Targeting the oil industry is crucial as it accounts for more than 95 percent of Venezuela’s export revenues. As crude oil sales plunge, Venezuela has ever fewer dollars with which to import food, medicines and other necessities. Estimates of oil production lie between 740,000 and 850,000 barrels a day, far short of the 2.3m b/d level which Venezuela sustained as recently as 2016.

In a new study, Venezuelan economist Francisco Rodriguez at New York brokerage Torino Capital set out the evidence that US financial sanctions are associated with a 797,000 b/d drop in oil production, worth about $16.9bn a year. He warned of disastrous consequences in a country which grows barely a third of the food it needs.

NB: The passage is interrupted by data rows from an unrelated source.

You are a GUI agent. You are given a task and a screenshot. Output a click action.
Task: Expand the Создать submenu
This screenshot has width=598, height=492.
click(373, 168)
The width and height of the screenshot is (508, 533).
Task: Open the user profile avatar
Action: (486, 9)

“We’re going to see famine in Venezuela,” Mr. Rodriguez said. “Total imports in April were only $303m and around half of those were oil-related. That is just 8 percent of the 2012 figure … even if all the imports were of food, it would still be far off the amount needed to feed the country.”

The human cost of Venezuela’s crisis is rising fast. The UN High Commissioner for Refugees estimates that more than 5 million people will have fled the country by the end of this year while the Organization of American States predicts that the exodus will top 8m by the end of next year.